Niceta M, Stellacci E, Gripp KW, Zampino G, Kousi M, Anselmi M, Traversa A, Ciolfi A, Stabley D, Bruselles A, Caputo V, Cecchetti S, Prudente S, Fiorenza MT, Boitani C, Philip N, Niyazov D, Leoni C, Nakane T, Keppler-Noreuil K, Braddock SR, Gillessen-Kaesbach G, Palleschi A, Campeau PM, Lee BH, Pouponnot C, Stella L, Bocchinfuso G, Katsanis N, Sol-Church K, Tartaglia M. Mutations Impairing GSK3-Mediated MAF Phosphorylation Cause Cataract, Deafness, Intellectual Disability, Seizures, and a Down Syndrome-like Facies. Am J Hum Genet. 2015 May 7;96(5):816-25.

PubMed ID: 
25865493

Cataracts, Congenital, Deafness, Short Stature, Developmental Delay

Clinical Characteristics
Ocular Features: 

The facial features superficially resemble those often seen in Down syndrome patients with slanting (up or down) lid fissures and epicanthal folds. The amount of ptosis is variable.  Lens opacities are usually congenital in origin.  Hypopigmentation of the macula has been noted in two individuals.

Systemic Features: 

The characteristic facies may be evident at birth and requires karyotyping to rule out the trisomy of Down syndrome. Brachycephaly and a flat face may be present.  The mouth is often small and the nasal tip is shortened while the philtrum is long and smooth.  Some degree of intellectual disability and neurosensory hearing loss soon become evident.  There is postnatal growth delay and most individuals are short in stature.  The ears are low-set and rotated posteriorly.

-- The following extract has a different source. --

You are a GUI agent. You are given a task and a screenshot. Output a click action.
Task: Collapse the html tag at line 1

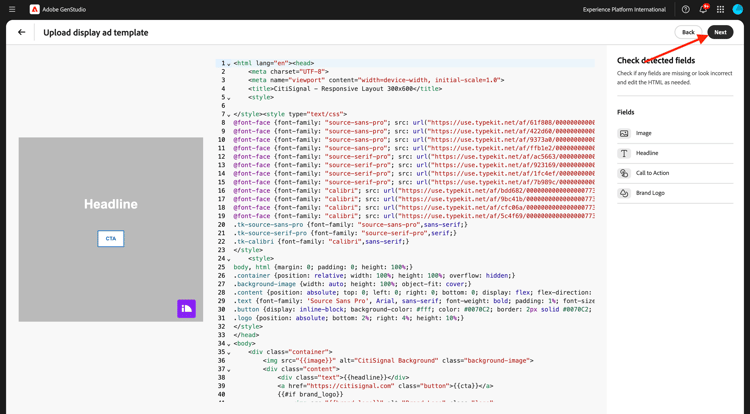pyautogui.click(x=229, y=64)
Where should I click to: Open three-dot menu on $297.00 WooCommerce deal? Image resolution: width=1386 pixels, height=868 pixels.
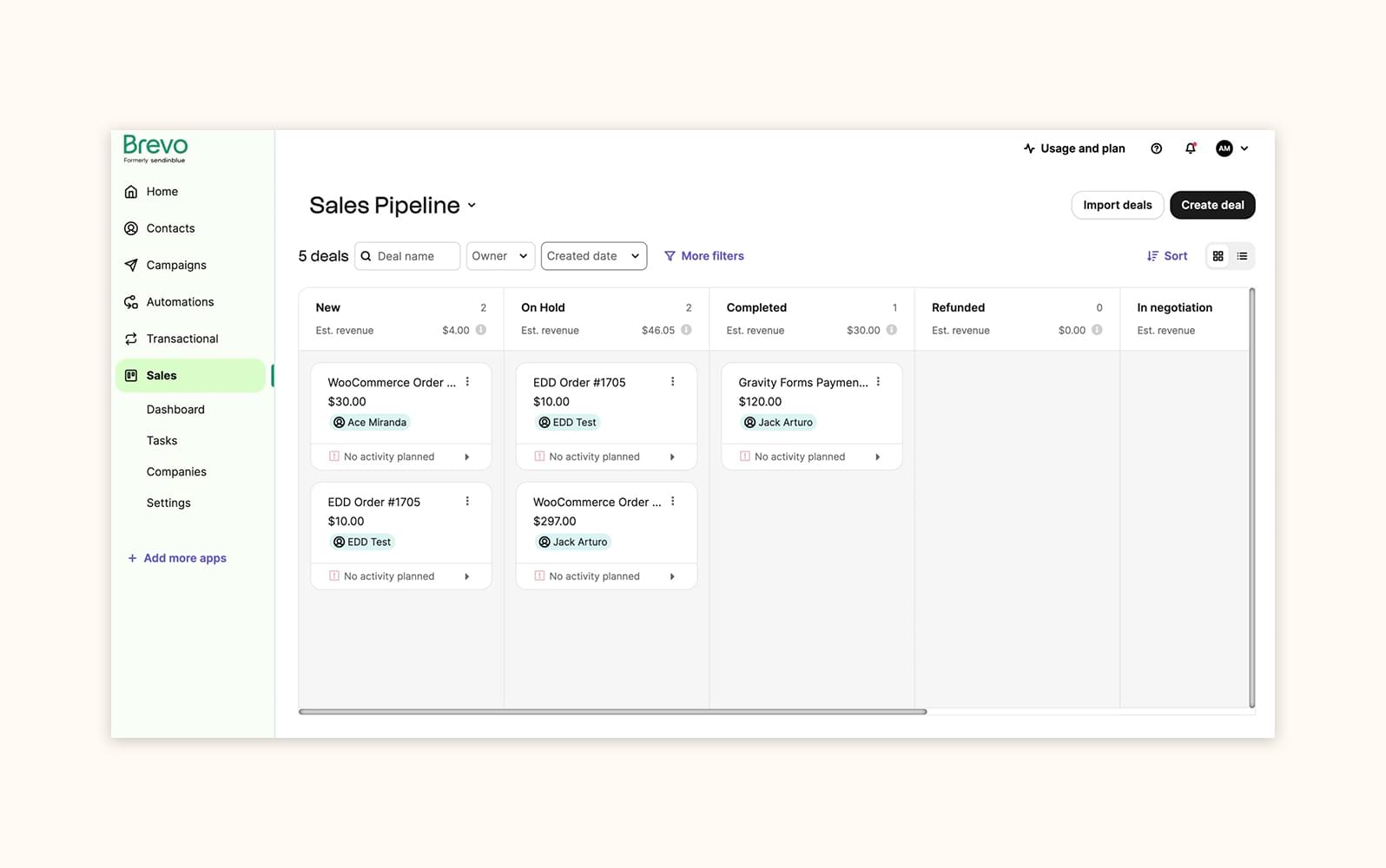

The skeletal anomalies are not fully delineated but one patient had bilateral radioulnar synostosis while hip chondrolysis requiring hip replacement has been seen in two adult individuals.  Limited motion may be present in some joints, both large and small.  Seizures have been reported in a few individuals. Nails may appear dystrophic and there are variable tooth anomalies present. 

Genetics

The responsible heterozygous mutations are in the MAF gene (16q22-q23).  Type 4 (CCA4) (610202) autosomal dominant cerulean cataracts with multiple morphologies may also result from mutations in this transcription factor gene.

Pedigree: 
Autosomal dominant
Treatment
Treatment Options: 

No general treatment for this condition is known.  Congenital cataracts can be removed.  Some patients may benefit from special education.   Seizure medications may be indicated and some patients can benefit from hearing aids.  Severe joint disease may require replacement.

References
Article Title: 

Mutations Impairing GSK3-Mediated MAF Phosphorylation Cause Cataract, Deafness, Intellectual Disability, Seizures, and a Down Syndrome-like Facies

Niceta M, Stellacci E, Gripp KW, Zampino G, Kousi M, Anselmi M, Traversa A, Ciolfi A, Stabley D, Bruselles A, Caputo V, Cecchetti S, Prudente S, Fiorenza MT, Boitani C, Philip N, Niyazov D, Leoni C, Nakane T, Keppler-Noreuil K, Braddock SR, Gillessen-Kaesbach G, Palleschi A, Campeau PM, Lee BH, Pouponnot C, Stella L, Bocchinfuso G, Katsanis N, Sol-Church K, Tartaglia M. Mutations Impairing GSK3-Mediated MAF Phosphorylation Cause Cataract, Deafness, Intellectual Disability, Seizures, and a Down Syndrome-like Facies. Am J Hum Genet. 2015 May 7;96(5):816-25.

PubMed ID: 
25865493

Cataracts, Congenital Cerulean

Clinical Characteristics
Ocular Features: 

Tiny lens opacities of blue or white color generally appear from birth through 18 and 24 months of age but may not be diagnosed until adulthood.  They first appear at the outer edge of the fetal lens nucleus or in more superficial cortical layers depending on the type.  Infants may be visually impaired from birth and develop nystagmus and amblyopia.  The opacities are usually bilateral and progressive.  Lens removal may be required in early infancy but often not until the 2nd to 4th decades.

Systemic Features: 

No systemic abnormalities are associated with cerulean cataracts.

Genetics

Lens opacities can, of course, be associated with chromosomal aberrations, developmental conditions, intrauterine infections, and metabolic errors as well as single gene mutations.   About 23% are familial but even among these there is considerable genetic and clinical heterogeneity that confounds the nosology despite notable recent progress in genotyping.  Due to clinical heterogeneity, it is not always possible to classify specific families based on the appearance and natural history of the lens opacities alone.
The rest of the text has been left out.